**Exercise description**. Could you render every line of the records below as a numbered list, leaving out blank lines?

**Records shown**.
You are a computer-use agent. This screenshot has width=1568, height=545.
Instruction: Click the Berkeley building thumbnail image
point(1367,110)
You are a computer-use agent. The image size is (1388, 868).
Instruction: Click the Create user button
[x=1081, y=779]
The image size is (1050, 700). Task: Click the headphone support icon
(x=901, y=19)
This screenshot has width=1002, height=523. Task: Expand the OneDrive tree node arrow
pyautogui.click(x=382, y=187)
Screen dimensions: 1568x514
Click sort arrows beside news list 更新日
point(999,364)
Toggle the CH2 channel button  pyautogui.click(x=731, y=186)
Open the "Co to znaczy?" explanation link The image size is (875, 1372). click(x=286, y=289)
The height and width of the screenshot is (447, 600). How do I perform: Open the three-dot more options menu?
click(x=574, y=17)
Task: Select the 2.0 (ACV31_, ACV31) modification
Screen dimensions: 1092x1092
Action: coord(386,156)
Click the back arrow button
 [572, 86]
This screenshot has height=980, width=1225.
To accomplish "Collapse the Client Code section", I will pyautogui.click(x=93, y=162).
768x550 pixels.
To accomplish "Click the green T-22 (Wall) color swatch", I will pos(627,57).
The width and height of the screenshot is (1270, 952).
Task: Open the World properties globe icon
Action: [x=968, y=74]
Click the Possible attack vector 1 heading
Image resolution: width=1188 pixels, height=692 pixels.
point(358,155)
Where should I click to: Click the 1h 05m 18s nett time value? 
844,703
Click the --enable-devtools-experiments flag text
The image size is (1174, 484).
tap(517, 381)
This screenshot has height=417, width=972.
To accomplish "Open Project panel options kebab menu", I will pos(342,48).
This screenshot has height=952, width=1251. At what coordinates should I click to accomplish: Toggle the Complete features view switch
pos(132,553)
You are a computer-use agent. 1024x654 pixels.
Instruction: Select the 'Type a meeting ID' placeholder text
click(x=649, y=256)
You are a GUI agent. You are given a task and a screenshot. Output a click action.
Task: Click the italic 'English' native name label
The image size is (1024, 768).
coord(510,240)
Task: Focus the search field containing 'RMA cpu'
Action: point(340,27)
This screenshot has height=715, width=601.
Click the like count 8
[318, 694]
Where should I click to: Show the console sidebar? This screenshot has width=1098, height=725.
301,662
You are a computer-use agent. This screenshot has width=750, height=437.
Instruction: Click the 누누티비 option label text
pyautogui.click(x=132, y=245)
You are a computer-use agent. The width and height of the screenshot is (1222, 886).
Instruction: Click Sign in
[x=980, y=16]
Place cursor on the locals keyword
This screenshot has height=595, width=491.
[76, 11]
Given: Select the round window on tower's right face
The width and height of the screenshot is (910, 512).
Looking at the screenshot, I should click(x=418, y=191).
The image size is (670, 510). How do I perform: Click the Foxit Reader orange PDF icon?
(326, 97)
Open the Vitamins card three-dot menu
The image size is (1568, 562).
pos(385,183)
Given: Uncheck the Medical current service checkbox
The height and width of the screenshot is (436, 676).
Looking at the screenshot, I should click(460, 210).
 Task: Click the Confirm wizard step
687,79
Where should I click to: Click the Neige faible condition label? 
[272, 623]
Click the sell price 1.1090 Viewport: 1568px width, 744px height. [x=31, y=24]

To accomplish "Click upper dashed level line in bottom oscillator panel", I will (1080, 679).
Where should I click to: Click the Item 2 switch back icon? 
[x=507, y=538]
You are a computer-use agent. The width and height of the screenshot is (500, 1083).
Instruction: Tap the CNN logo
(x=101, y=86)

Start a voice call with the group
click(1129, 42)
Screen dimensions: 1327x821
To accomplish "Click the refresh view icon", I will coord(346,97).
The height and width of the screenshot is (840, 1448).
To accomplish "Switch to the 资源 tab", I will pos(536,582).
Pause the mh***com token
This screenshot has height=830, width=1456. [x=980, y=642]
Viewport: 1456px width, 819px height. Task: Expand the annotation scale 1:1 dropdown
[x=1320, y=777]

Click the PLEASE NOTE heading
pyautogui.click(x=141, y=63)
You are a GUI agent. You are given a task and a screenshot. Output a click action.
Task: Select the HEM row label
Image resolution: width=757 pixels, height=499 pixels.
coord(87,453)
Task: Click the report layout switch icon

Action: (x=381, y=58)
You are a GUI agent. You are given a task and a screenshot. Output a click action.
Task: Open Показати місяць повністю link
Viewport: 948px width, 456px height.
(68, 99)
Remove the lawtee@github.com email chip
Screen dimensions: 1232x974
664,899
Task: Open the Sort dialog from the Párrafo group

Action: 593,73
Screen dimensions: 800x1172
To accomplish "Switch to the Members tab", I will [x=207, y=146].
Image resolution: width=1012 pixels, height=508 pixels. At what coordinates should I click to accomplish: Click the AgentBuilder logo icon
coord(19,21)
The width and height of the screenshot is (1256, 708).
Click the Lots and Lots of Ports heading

**Solution to this exercise**.
1. You are a computer-use agent. This screenshot has width=1568, height=545.
2. Instruction: Click the Berkeley building thumbnail image
3. point(1367,110)
4. You are a computer-use agent. The image size is (1388, 868).
5. Instruction: Click the Create user button
6. [x=1081, y=779]
7. The image size is (1050, 700). Task: Click the headphone support icon
8. (x=901, y=19)
9. This screenshot has width=1002, height=523. Task: Expand the OneDrive tree node arrow
10. pyautogui.click(x=382, y=187)
11. Screen dimensions: 1568x514
12. Click sort arrows beside news list 更新日
13. point(999,364)
14. Toggle the CH2 channel button  pyautogui.click(x=731, y=186)
15. Open the "Co to znaczy?" explanation link The image size is (875, 1372). click(x=286, y=289)
16. The height and width of the screenshot is (447, 600). How do I perform: Open the three-dot more options menu?
17. click(x=574, y=17)
18. Task: Select the 2.0 (ACV31_, ACV31) modification
19. Screen dimensions: 1092x1092
20. Action: coord(386,156)
21. Click the back arrow button
22.  [572, 86]
23. This screenshot has height=980, width=1225.
24. To accomplish "Collapse the Client Code section", I will pyautogui.click(x=93, y=162).
25. 768x550 pixels.
26. To accomplish "Click the green T-22 (Wall) color swatch", I will pos(627,57).
27. The width and height of the screenshot is (1270, 952).
28. Task: Open the World properties globe icon
29. Action: [x=968, y=74]
30. Click the Possible attack vector 1 heading
31. Image resolution: width=1188 pixels, height=692 pixels.
32. point(358,155)
33. Where should I click to: Click the 1h 05m 18s nett time value? 
34. 844,703
35. Click the --enable-devtools-experiments flag text
36. The image size is (1174, 484).
37. tap(517, 381)
38. This screenshot has height=417, width=972.
39. To accomplish "Open Project panel options kebab menu", I will pos(342,48).
40. This screenshot has height=952, width=1251. At what coordinates should I click to accomplish: Toggle the Complete features view switch
41. pos(132,553)
42. You are a computer-use agent. 1024x654 pixels.
43. Instruction: Select the 'Type a meeting ID' placeholder text
44. click(x=649, y=256)
45. You are a GUI agent. You are given a task and a screenshot. Output a click action.
46. Task: Click the italic 'English' native name label
47. The image size is (1024, 768).
48. coord(510,240)
49. Task: Focus the search field containing 'RMA cpu'
50. Action: point(340,27)
51. This screenshot has height=715, width=601.
52. Click the like count 8
53. [318, 694]
54. Where should I click to: Show the console sidebar? This screenshot has width=1098, height=725.
55. 301,662
56. You are a computer-use agent. This screenshot has width=750, height=437.
57. Instruction: Click the 누누티비 option label text
58. pyautogui.click(x=132, y=245)
59. You are a computer-use agent. The width and height of the screenshot is (1222, 886).
60. Instruction: Click Sign in
61. [x=980, y=16]
62. Place cursor on the locals keyword
63. This screenshot has height=595, width=491.
64. [76, 11]
65. Given: Select the round window on tower's right face
66. The width and height of the screenshot is (910, 512).
67. Looking at the screenshot, I should click(x=418, y=191).
68. The image size is (670, 510). How do I perform: Click the Foxit Reader orange PDF icon?
69. (326, 97)
70. Open the Vitamins card three-dot menu
71. The image size is (1568, 562).
72. pos(385,183)
73. Given: Uncheck the Medical current service checkbox
74. The height and width of the screenshot is (436, 676).
75. Looking at the screenshot, I should click(460, 210).
76.  Task: Click the Confirm wizard step
77. 687,79
78. Where should I click to: Click the Neige faible condition label? 
79. [272, 623]
80. Click the sell price 1.1090 Viewport: 1568px width, 744px height. [x=31, y=24]
81. To accomplish "Click upper dashed level line in bottom oscillator panel", I will (1080, 679).
82. Where should I click to: Click the Item 2 switch back icon? 
83. [x=507, y=538]
84. You are a computer-use agent. The width and height of the screenshot is (500, 1083).
85. Instruction: Tap the CNN logo
86. (x=101, y=86)
87. Start a voice call with the group
88. click(1129, 42)
89. Screen dimensions: 1327x821
90. To accomplish "Click the refresh view icon", I will coord(346,97).
91. The height and width of the screenshot is (840, 1448).
92. To accomplish "Switch to the 资源 tab", I will pos(536,582).
93. Pause the mh***com token
94. This screenshot has height=830, width=1456. [x=980, y=642]
95. Viewport: 1456px width, 819px height. Task: Expand the annotation scale 1:1 dropdown
96. [x=1320, y=777]
97. Click the PLEASE NOTE heading
98. pyautogui.click(x=141, y=63)
99. You are a GUI agent. You are given a task and a screenshot. Output a click action.
100. Task: Select the HEM row label
101. Image resolution: width=757 pixels, height=499 pixels.
102. coord(87,453)
103. Task: Click the report layout switch icon
104. Action: (x=381, y=58)
105. You are a GUI agent. You are given a task and a screenshot. Output a click action.
106. Task: Open Показати місяць повністю link
107. Viewport: 948px width, 456px height.
108. (68, 99)
109. Remove the lawtee@github.com email chip
110. Screen dimensions: 1232x974
111. 664,899
112. Task: Open the Sort dialog from the Párrafo group
113. Action: 593,73
114. Screen dimensions: 800x1172
115. To accomplish "Switch to the Members tab", I will [x=207, y=146].
116. Image resolution: width=1012 pixels, height=508 pixels. At what coordinates should I click to accomplish: Click the AgentBuilder logo icon
117. coord(19,21)
118. The width and height of the screenshot is (1256, 708).
119. Click the Lots and Lots of Ports heading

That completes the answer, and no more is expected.